[Excerpted passage start]

New Continental belt, new Continental (Litens) tensioner went in. The job was much more challenging because of watching YT videos ahead that all showed doing the work from the bottom side, I tried that and my hands are too big to fit around the tensioner for bolt removal, so instead I removed the coolant overflow and did the balance of the work from the top of engine. I really wished I had this epiphany sooner! the work was much easier and my hands didn't get slaughtered. Glad this car will never need another belt in the time I likely own it. There, I said it.
 
2010 Tundra: was pulling right during braking. After a brief test drive with minimal braking, left front rotor was ~150F while right front was ~210F. Right front was also noticeably more difficult to rotate by hand.

No play in TREs, wheel bearing or ball joints, so I called it as sticky caliper.

Replaced RF caliper and hose. New pads from Import Direct (O'Reilly) and had both rotors turned.

Disabled seat belt chime per owner request. I'm ridding the world of Toyota seat belt chimes one vehicle at a time! It's important work :)
 
Over the last few weeks:
Got the second lift installed in the shop.

[Excerpted passage end]
[Recorded data start]

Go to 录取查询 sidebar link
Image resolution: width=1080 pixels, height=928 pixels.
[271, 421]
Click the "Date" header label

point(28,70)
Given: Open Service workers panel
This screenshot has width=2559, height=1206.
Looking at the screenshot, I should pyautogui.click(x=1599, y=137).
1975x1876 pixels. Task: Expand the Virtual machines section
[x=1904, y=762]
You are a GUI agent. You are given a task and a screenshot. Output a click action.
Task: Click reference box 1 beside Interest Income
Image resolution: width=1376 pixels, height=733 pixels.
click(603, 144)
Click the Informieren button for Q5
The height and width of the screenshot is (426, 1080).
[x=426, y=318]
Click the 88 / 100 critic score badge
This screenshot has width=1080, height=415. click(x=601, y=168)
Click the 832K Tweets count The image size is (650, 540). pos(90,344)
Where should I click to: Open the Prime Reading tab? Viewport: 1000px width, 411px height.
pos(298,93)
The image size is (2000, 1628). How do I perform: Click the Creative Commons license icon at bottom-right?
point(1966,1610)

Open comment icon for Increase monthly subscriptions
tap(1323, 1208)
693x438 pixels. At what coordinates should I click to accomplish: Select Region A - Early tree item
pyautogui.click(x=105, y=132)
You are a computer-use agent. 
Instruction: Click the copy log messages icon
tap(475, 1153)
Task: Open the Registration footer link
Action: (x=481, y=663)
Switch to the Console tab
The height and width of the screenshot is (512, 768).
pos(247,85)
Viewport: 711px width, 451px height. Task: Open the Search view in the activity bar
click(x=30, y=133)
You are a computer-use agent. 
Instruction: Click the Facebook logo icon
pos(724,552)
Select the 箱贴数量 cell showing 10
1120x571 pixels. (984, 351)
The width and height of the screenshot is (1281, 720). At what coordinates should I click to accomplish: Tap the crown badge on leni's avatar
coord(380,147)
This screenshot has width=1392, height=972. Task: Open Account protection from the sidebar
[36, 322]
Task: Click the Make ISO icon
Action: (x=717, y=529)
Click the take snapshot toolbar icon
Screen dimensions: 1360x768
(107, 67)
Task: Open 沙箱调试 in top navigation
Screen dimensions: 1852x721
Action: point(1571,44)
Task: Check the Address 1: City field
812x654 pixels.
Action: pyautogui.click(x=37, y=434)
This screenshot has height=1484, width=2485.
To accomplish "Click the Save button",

[Recorded data end]

Directions for this task -> Continue the car-repair log from its last line, the one about the second lift going into the shop.

Right answer ->
2006 GMC Sierra got a full tune up, water pump, thermostat, heater and radiator hoses, new coolant and a vacuum extractor transmission fluid change. Oil change.
2010 Silverado got a junkyard 4L60 with new seals, filter, torque converter drain and fill, and a color matched junkyard passenger door
My 2004 F150 is getting a heater core replacement, I'm driving the 11 Silverado while it's apart.
 
This month's auction winnings, 2x Centec wheeled battery chargers, a Strongbox that is basically half the size of a dumpster. It needs a few welding repairs which i'll have a good time with. It has several abrasive cut off wheels inside. A 6 foot 3 point tractor blade, some metal stands, a heavy duty flat dolly, and a barely used Pacific Hydrostar gas trash pump (vintage harbor freight)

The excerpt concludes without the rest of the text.